Copy exactly the line containing "Task: Click the mongotop command text" and all the lines that follow it to the end of the records, minus the pictures.

**Task material**:
========================
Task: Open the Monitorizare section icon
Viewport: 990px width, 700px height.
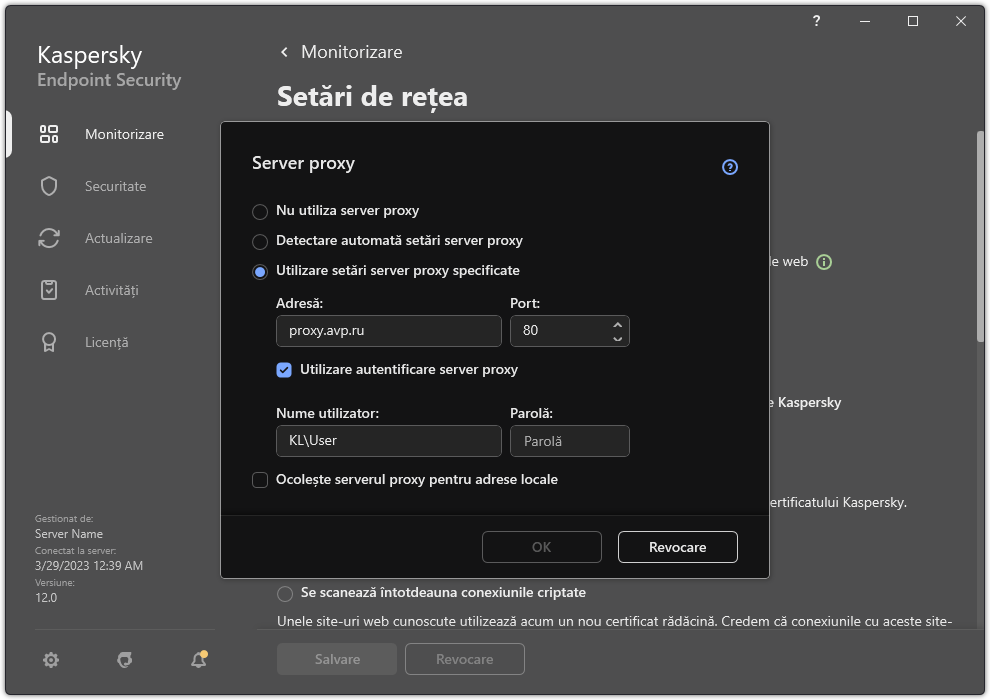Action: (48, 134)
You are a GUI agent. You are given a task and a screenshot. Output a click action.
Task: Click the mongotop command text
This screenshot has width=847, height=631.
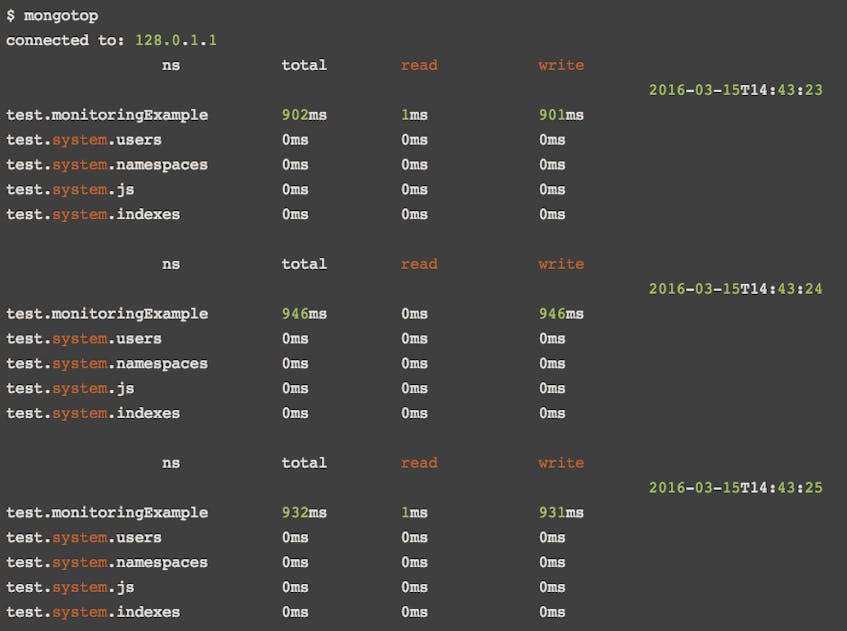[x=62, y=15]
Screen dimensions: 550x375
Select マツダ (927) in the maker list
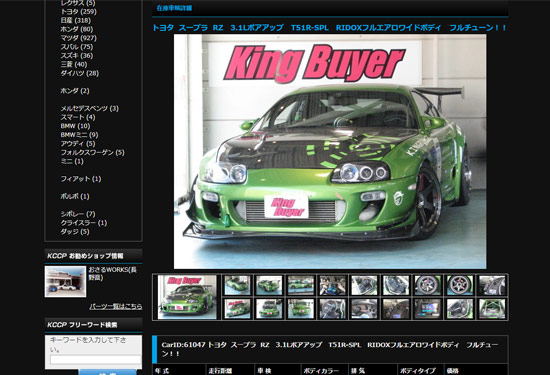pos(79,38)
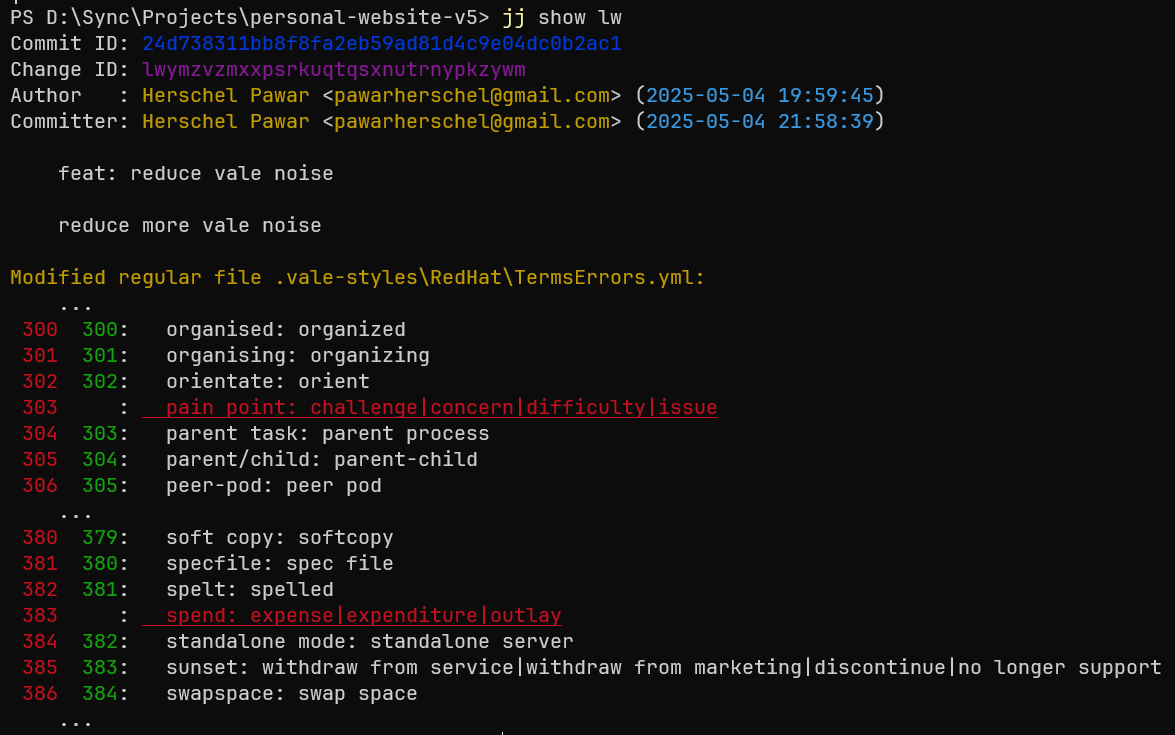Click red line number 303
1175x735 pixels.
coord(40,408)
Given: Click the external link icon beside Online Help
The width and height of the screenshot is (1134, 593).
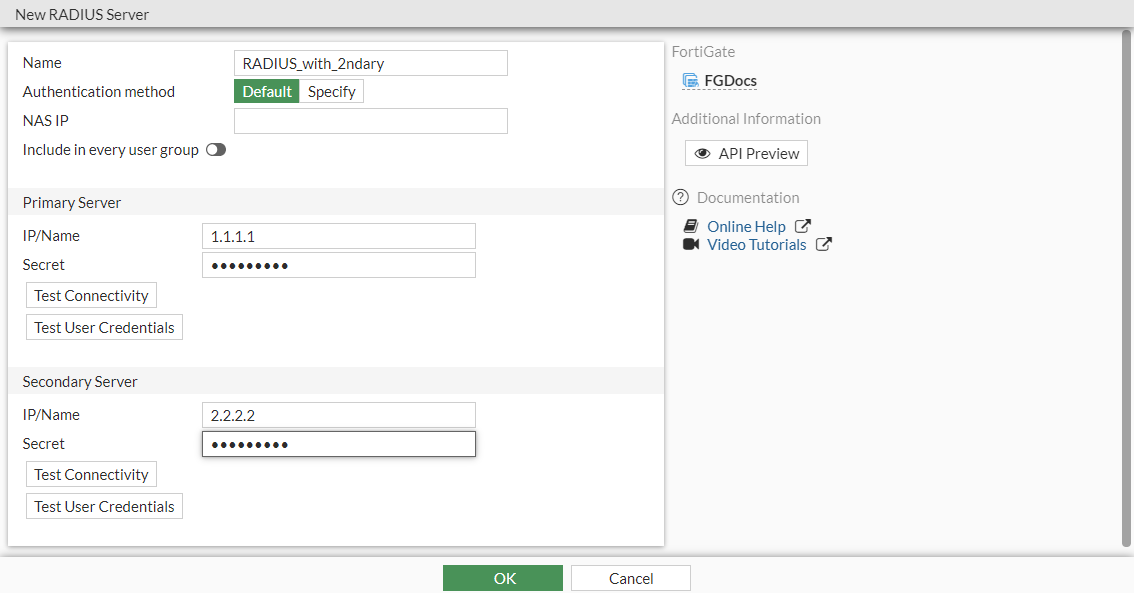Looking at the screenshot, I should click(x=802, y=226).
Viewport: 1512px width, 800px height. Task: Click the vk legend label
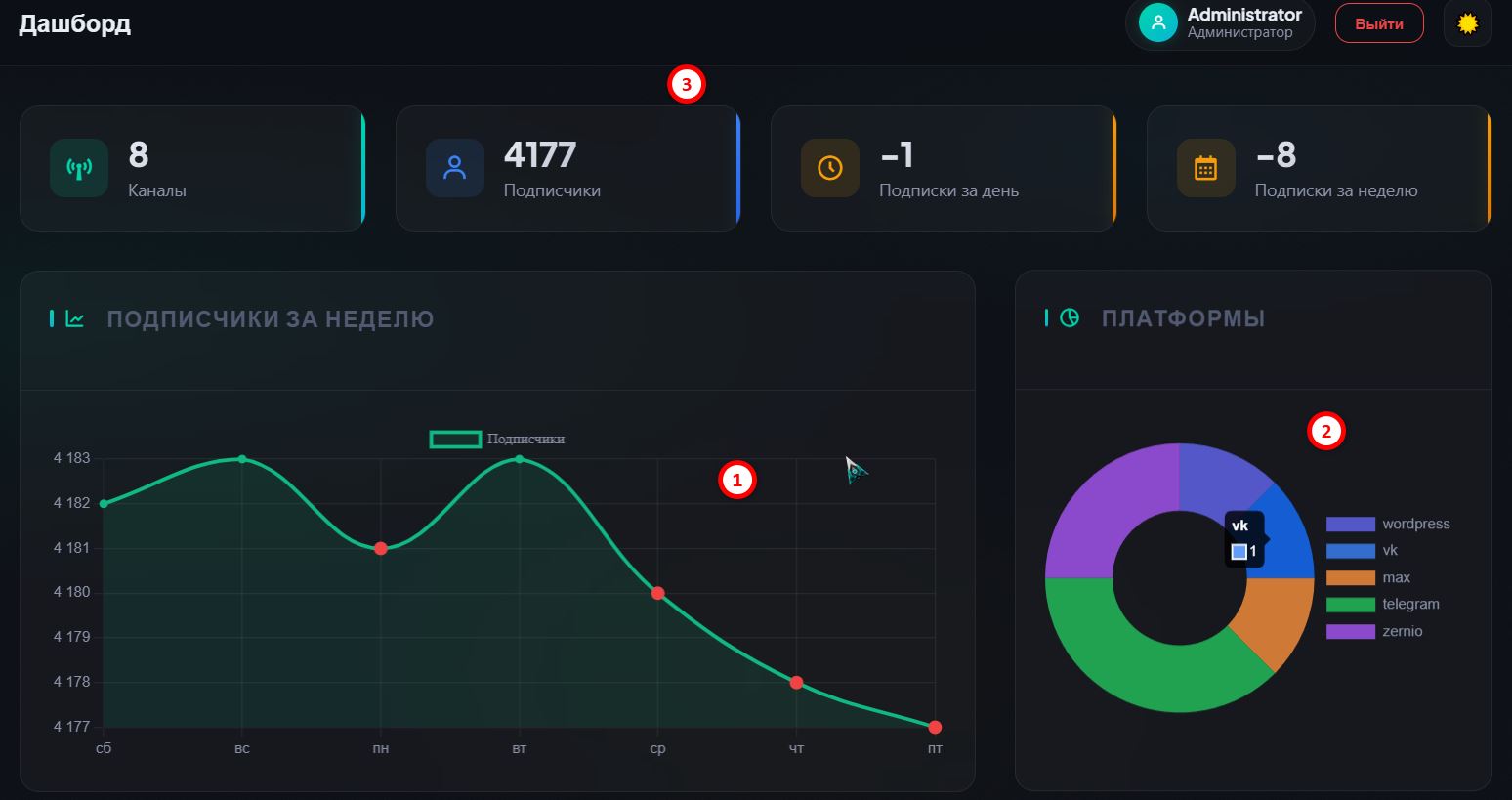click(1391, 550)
========================
**Solution**:
Task: Click the mongotop command text
This screenshot has width=847, height=631.
[x=62, y=15]
Screen dimensions: 550x375
Select マツダ (927) in the maker list
pos(79,38)
Click red line number 303
1175x735 pixels.
coord(40,408)
Given: Click the external link icon beside Online Help
The width and height of the screenshot is (1134, 593).
Looking at the screenshot, I should click(x=802, y=226).
Viewport: 1512px width, 800px height. Task: Click the vk legend label
click(1391, 550)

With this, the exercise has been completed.